Having already created a simulation and converted it into a SpatialOS deployment, the process of doing the same for this simulation was relatively painless. I was very quickly able to run a local deployment of the simulation and also was able to have a cloud deployment using a single virtual machine without too many issues. I did notice, however, that the performance was lower than that of the implementation in a regular unity application.
I began the expansion of the simulation to include multiple workers using a local deployment, initially, however this was really quite difficult. The performance overhead per local worker meant that even for a tiny simulation it would quickly max out my laptop’s CPU usage, making debugging of the simulation slow.
The solution for this was to upload the deployment to the cloud. Unfortunately, the time for every deployment to build, upload and process ready for running on the cloud was a lengthy process which made progress extremely slow and frustrating.

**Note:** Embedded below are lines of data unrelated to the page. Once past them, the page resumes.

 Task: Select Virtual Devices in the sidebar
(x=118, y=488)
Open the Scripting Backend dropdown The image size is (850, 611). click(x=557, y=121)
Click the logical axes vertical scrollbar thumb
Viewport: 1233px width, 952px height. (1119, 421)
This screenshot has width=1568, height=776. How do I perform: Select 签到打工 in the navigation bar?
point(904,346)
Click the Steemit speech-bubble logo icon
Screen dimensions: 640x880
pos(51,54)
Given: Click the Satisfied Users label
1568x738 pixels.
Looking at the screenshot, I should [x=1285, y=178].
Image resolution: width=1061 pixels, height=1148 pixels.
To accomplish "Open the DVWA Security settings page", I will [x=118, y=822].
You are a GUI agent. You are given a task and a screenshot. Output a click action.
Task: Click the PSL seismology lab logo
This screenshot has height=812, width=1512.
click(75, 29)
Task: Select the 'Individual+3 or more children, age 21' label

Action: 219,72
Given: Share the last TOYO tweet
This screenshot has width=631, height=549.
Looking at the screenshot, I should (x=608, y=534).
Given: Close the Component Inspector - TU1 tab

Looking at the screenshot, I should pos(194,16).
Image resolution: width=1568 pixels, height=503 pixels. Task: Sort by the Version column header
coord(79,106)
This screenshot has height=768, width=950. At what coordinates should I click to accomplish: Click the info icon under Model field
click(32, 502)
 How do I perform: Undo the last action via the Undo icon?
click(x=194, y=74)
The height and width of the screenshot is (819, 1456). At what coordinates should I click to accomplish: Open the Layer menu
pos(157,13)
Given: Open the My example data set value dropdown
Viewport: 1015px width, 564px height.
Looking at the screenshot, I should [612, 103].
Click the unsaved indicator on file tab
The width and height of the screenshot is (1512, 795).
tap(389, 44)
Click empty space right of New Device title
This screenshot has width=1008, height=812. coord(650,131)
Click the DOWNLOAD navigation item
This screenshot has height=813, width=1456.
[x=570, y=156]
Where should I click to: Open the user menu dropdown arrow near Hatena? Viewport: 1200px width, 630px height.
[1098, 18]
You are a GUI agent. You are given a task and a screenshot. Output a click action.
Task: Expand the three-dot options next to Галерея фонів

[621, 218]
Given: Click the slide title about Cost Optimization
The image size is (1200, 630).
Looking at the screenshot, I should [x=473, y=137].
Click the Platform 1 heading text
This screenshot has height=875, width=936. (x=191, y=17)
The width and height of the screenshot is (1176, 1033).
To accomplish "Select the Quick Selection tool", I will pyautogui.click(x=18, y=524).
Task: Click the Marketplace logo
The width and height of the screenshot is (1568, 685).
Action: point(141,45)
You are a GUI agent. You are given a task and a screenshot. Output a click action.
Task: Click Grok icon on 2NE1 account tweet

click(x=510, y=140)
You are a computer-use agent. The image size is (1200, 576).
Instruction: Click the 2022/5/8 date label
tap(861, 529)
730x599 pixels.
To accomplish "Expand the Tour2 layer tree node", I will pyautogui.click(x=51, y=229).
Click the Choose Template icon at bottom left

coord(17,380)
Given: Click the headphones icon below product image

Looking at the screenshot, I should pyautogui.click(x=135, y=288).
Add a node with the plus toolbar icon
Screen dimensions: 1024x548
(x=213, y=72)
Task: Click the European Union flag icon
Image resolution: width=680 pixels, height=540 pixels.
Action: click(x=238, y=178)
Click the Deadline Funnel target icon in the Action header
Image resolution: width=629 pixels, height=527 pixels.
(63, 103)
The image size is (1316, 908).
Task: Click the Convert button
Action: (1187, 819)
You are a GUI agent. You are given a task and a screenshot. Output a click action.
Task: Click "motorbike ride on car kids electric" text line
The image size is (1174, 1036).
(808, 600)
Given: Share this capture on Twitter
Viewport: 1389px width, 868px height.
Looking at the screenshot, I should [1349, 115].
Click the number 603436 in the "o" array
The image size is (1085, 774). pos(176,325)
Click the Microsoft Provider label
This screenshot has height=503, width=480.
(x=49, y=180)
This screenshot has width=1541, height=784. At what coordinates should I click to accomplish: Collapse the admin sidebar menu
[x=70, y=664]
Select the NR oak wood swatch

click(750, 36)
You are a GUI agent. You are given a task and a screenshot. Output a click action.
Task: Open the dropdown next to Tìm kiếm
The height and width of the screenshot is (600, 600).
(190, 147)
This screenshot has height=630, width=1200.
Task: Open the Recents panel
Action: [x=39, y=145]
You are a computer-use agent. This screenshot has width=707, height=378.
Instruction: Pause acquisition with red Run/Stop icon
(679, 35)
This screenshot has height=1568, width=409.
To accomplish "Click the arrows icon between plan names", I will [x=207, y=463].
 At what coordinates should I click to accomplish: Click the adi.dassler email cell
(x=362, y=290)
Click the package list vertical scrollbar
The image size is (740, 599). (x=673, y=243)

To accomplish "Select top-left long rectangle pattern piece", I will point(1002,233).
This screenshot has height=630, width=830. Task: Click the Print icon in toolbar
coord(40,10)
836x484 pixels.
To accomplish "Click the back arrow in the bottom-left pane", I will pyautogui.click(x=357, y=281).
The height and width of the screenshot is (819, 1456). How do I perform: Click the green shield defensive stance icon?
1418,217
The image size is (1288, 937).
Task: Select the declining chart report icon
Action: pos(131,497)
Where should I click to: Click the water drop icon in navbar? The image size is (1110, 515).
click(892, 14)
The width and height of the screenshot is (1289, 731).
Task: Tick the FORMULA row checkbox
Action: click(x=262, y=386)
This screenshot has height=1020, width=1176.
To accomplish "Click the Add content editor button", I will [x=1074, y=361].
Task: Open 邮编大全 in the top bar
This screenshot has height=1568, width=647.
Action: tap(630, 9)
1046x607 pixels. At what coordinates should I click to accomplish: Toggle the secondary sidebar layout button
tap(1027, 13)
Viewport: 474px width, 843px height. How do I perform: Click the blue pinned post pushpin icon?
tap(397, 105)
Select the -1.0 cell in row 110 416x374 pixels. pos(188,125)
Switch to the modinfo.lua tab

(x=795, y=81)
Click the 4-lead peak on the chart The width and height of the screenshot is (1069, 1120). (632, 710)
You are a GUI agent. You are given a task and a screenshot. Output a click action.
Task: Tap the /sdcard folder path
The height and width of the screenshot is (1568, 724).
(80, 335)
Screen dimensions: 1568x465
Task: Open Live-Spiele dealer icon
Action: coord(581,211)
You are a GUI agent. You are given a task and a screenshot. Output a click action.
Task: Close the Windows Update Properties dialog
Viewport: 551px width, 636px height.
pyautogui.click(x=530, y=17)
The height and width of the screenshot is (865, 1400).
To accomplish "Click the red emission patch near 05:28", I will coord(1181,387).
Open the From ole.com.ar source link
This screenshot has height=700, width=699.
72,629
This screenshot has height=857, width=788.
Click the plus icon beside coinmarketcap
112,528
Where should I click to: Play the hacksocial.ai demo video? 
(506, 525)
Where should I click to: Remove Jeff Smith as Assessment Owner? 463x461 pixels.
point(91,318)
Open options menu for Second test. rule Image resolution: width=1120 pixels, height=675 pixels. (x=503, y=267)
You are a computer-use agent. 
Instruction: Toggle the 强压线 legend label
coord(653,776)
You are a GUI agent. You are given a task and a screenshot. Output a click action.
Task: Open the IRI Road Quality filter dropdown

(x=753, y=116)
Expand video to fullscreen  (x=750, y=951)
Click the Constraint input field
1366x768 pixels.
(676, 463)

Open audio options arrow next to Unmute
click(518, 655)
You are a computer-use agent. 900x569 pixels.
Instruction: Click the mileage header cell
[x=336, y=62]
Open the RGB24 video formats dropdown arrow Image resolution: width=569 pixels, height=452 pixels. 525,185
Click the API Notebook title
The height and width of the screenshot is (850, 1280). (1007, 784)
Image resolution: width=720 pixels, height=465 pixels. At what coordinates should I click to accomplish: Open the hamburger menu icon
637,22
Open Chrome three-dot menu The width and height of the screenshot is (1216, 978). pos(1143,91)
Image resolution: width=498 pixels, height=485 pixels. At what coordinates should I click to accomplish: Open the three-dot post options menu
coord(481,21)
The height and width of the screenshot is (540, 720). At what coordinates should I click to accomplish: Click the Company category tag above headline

The main issue I was having was with the spatial layout of the workers and how their domains are calculated and assigned. This is managed through the SpatialOS deployment configs, specifically the load balancing configs within them. What these configurations essentially control are how many workers are active, what size their domain is, where in space their domain is and how they are arranged relative to one another. These configs can’t really be tested without deploying, and some of the parameters can have unexpected effects. This meant to get the load balancing configurations right multiple uploads were required.
The best layout discovered for this implementation was, counter-intuitively, a random placement with small maximum domain size. Worker death was still very high due to overloading workers, but the simulation did run. The worker overhead and the amount of network communication occurring for the updates of the bodies meant that this deployment was still slow in comparison to the standard unity implementation.